We're moving right along, friends!
I remember back in the first days of January, filling out our application in my very neatest handwriting, attempting to describe myself and explain what might make me a good adoptive parent. Pretty printing, perhaps? I thought I had the process figured out pretty well from what I had read by that point, and from the general knowledge I had of adoption. (As with Motherhood, specifically, as well as...everything else, it is always best to take a walk in a pair of shoes before assuming you know what they feel like.) It is difficult to believe we have only been in the technical process for under two months, because of how sure we have become over this time period, and how well we have gotten to know the way things work, and what we may expect in bringing our baby home.

DATA ENTRIES ->
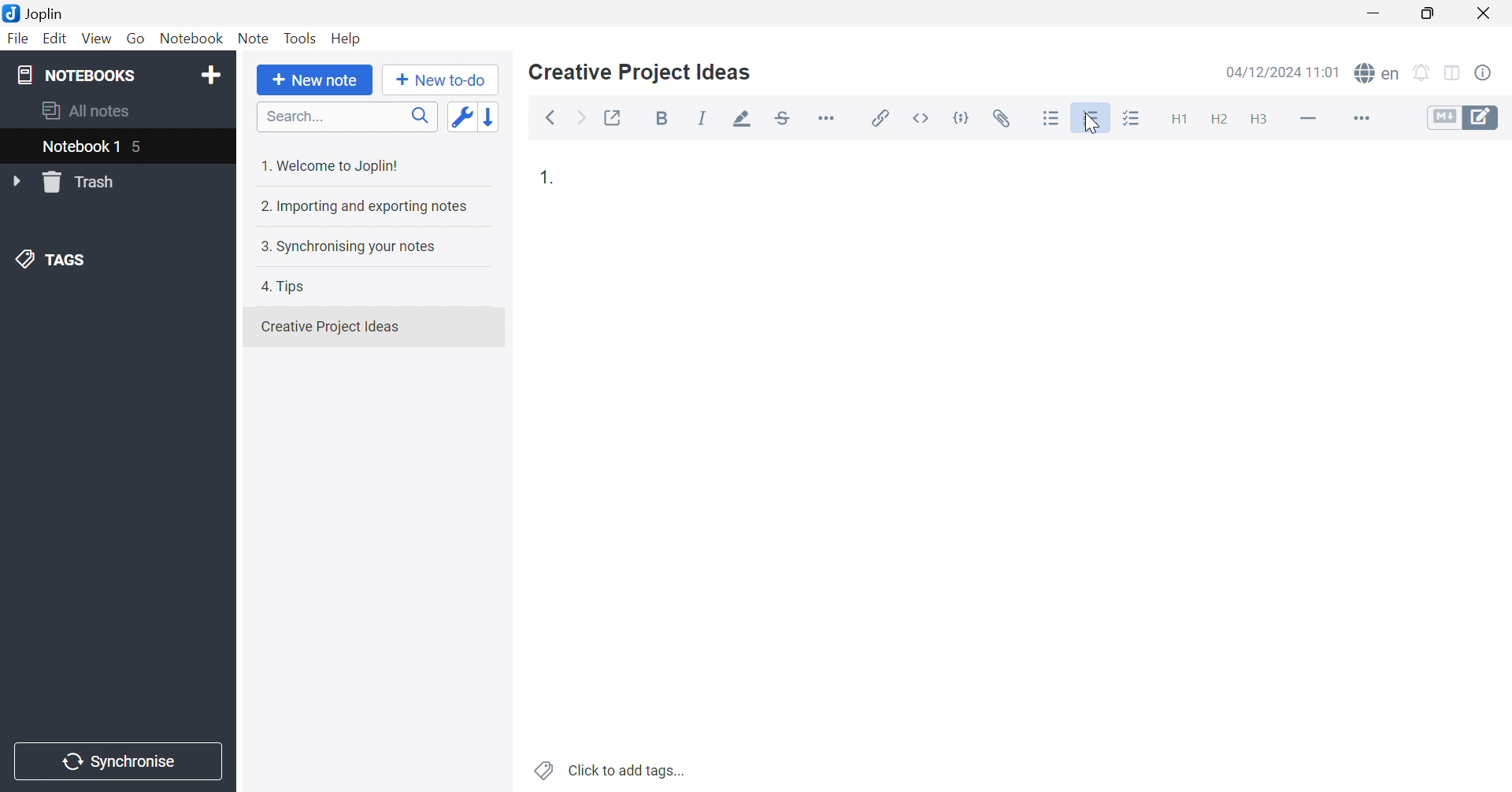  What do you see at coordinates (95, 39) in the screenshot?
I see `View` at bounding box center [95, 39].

...

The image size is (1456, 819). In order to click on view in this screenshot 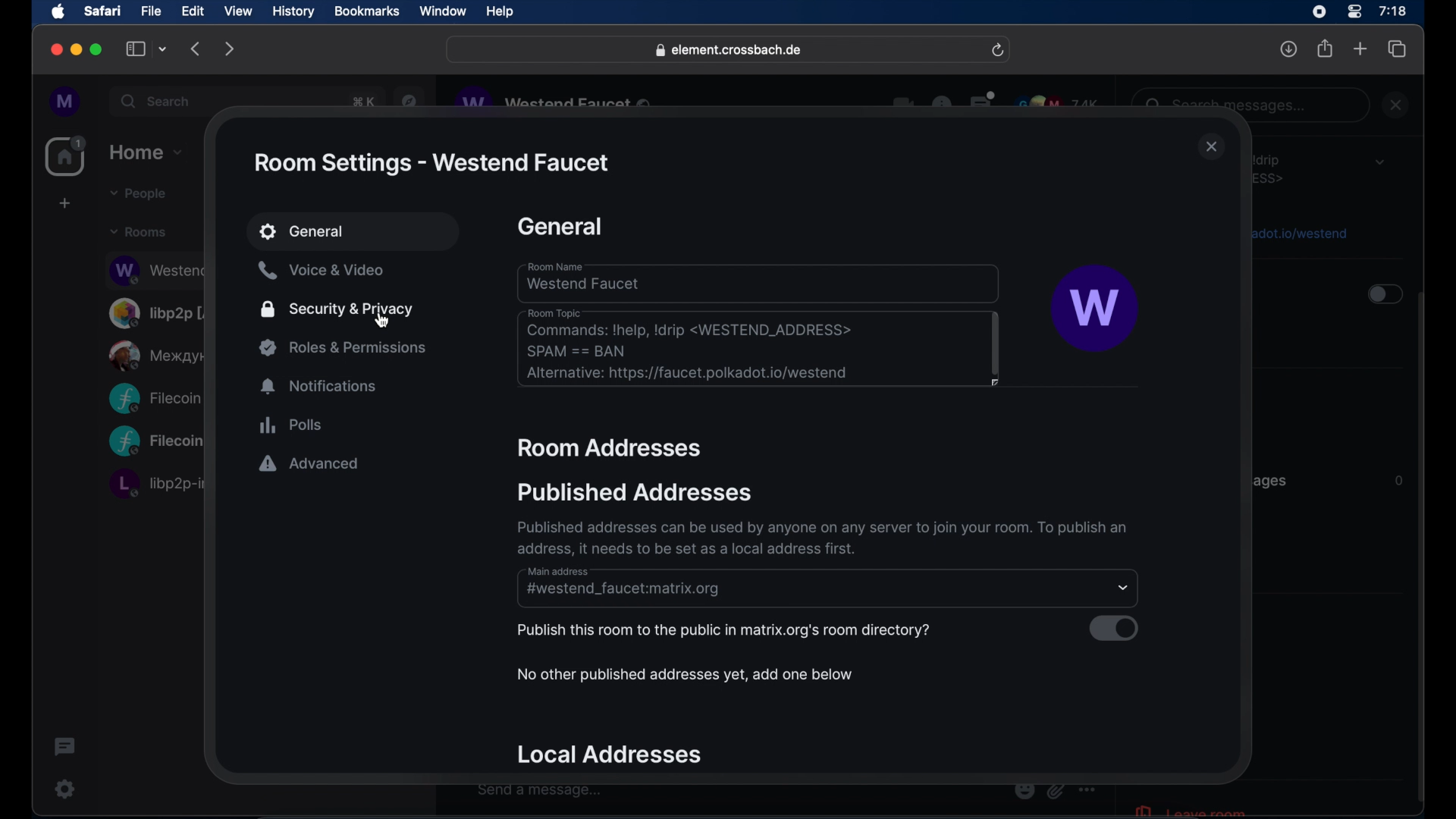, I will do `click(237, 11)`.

EXERCISE AIM ->
Please write the next part of the post above about the adoption process, picking up right after its final sentence.

ANSWER TO THIS PROBLEM ->
It is quite the learning and growing process, beginning last summer as I sat up late nights bawling over adoption blogs and YouTube videos, emailing our closest friends and family in a bit of a desperate manner, asking them to pray. (Note to self: That would be God shaking you by the shoulders, declaring it Time.) After that came The News to share with family and friends, that yes it was happening, and for sure we would like you to celebrate with us. There was the hard part, where we were rejected a couple times, which was followed by sadness and anger, for both our situation and for our baby, who already having so much up against him in his little life, really deserved no more. There has been the learning part, about (our) new country and about the physical and emotional needs of a child who has lost his mother and father, has likely been malnourished and improperly cared for.
There have been times of celebration with our three children, over and over as we listen to them talk of their brother and/or sister as if they are already ours, just waiting to come home. Locating our specific country together on the world map, reading adoption books from the library, and oh the excitement for trying out a new language.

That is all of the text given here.